El 26 de agosto se convoca en Barcelona una manifestación de apoyo a las víctimas
de los atentados y de rechazo al terrorismo. Días antes se insinúa que porqué
no se convocan manifestaciones en Madrid o en el resto de España. Que no, si el
atentado ha pasado allí, es allí donde deben manifestarse, y quien quiera
sumarse a la marcha ya lo hará. La CUP anuncia que no piensa asistir a la
manifestación porque entre quienes la encabezarán se hallarán el rey Felipe VI
y el presidente del gobierno central Mariano Rajoy. Luego que no, que la CUP
asistirá, pero colocándose a una distancia prudencial del rey y del presidente
del gobierno español.
Llega
el día de la manifestación, que se desarrolla con notable normalidad. Pero el
temporal de la controversia no amaina. Dejando de lado la extraordinaria
lección de comportamiento y actitud constructiva de la ciudadanía, las fuerzas
políticas no se dan por aludidas y arremeten, desde todos los puntos de vista,
contra determinados aspectos de la manifestación. La presencia de banderas
“estelades” consideradas fuera de lugar. Silbidos y abucheos al rey y al
presidente del gobierno central. Discusiones sobre cómo deben hacerse las
manifestaciones, la pertinencia o inoportunidad de esos silbidos y abucheos, qué
era lo importante en ese momento y qué no, la interferencia del debate
secesionista catalán en medio de un acto de respeto a las víctimas. El eterno conflicto,
lejos aún de haber concluido, sobre la libertad de expresión y de pensamiento.
Más
recientemente, salta a la palestra que una fuente de información norteamericana
–según algunos, la CIA– había avisado al gobierno de la Generalitat de la
elevada posibilidad de un atentado terrorista en Barcelona. Advertencia que los
responsables de Interior del gobierno autonómico descartaron, por poco fiable,
tal y como luego hizo el gobierno central, por las mismas razones.
Supongamos
que somos terroristas islámicos. Vemos la televisión, la Internet, la prensa.
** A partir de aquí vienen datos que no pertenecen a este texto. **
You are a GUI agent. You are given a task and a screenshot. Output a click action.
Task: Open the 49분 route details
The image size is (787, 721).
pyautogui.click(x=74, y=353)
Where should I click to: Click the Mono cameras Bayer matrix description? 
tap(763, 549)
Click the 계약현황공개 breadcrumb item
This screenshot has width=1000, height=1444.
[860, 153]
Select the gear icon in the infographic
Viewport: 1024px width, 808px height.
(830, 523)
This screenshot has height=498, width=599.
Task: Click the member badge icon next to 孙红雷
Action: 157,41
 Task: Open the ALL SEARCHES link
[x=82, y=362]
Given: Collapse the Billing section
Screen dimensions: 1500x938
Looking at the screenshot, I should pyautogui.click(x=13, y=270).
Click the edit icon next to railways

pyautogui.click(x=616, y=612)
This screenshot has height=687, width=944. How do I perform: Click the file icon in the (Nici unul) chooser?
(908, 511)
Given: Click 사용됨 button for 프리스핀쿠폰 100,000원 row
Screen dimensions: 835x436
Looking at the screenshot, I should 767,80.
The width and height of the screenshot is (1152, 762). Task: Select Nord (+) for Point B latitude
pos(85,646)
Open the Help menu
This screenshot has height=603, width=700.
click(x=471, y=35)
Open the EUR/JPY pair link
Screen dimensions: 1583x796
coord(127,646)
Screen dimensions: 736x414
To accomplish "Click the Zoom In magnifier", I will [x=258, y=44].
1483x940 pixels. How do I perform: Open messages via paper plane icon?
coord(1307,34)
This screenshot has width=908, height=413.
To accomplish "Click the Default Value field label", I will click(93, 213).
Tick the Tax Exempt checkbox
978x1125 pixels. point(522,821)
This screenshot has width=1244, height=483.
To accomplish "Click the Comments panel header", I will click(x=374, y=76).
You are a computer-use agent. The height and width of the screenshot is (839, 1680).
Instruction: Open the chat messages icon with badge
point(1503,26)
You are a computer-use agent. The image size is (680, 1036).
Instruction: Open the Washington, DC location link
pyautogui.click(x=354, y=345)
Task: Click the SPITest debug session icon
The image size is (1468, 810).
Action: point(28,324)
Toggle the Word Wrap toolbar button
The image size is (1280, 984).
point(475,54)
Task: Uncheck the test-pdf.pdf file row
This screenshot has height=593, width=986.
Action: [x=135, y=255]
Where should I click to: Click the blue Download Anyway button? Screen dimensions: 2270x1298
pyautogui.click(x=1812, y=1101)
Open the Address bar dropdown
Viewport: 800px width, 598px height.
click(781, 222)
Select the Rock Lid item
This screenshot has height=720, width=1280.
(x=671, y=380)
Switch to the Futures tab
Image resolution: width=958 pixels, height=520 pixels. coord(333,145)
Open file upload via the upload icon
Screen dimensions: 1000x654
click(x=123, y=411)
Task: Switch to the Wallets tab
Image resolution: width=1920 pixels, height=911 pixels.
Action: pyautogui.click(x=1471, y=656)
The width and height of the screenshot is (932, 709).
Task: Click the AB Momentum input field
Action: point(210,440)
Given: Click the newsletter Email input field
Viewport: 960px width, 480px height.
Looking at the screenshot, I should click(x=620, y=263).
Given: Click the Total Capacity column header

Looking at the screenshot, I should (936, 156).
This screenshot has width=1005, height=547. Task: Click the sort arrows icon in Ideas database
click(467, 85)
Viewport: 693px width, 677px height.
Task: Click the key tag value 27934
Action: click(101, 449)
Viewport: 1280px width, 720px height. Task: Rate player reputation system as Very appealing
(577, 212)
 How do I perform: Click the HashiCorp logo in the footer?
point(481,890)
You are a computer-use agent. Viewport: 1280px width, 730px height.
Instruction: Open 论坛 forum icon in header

¿Y qué vemos? Un país sumido en una perpetua polémica, derivada del daño que
les hemos hecho. Un país que asegura no tener miedo (“¡No tinc por!”), pero
donde se habla de reforzar las medidas de seguridad: la posibilidad de elevar
la alerta antiterrorista de nivel 4 a alerta 5, el grado máximo, ha estado
presente en todos los debates. Un país donde se quieren colocar bolardos y
maceteros donde antes no los había. Donde, hasta no hace mucho, se miraba con
recelo a sus policías, a sus guardias civiles, a sus Mossos, y ahora se les
aplaude y vitorea como a héroes, y se decora sus furgones con flores. Donde las
fuerzas de orden no hacen más que intercambiarse reproches en nombre de la “estrecha
colaboración”.
Como
terroristas islámicos, sonreímos, satisfechos. Miramos al cielo. Hemos dado en
el clavo. Hemos metido el dedo en la llaga. El sacrificio de nuestros hermanos
ha valido la pena. Hemos pillado desprevenida a una nación europea. Hemos
golpeado con fiereza en el corazón de la ciudad más turística de España. Hemos
derramado su sangre y sus lágrimas. Y lo mejor no es eso. Lo mejor es que les
hemos dividido mucho más de lo que estaban. Sus cuerpos de policía se miran con
recelo. Sus políticos están más enfrentados que nunca. Sus cuitas no hacen sino
alimentar nuestra campaña de terror. Les hemos causado un daño irreparable y no
parecen haberse dado cuenta de ello. Les hemos destrozado su autoestima, su
confianza, su seguridad, sus valores. Y sus líderes, que deberían infundirles
ánimos, arroparles, protegerles, sanarles, consolarles, se han convertido con
su indecisión, con su dejadez, con su mediocridad, con su egoísmo, en nuestra
mejor arma. Hemos ganado. ¡Alá es grande!
Los terroristas han
ganado este combate. No les dejemos ganar la guerra.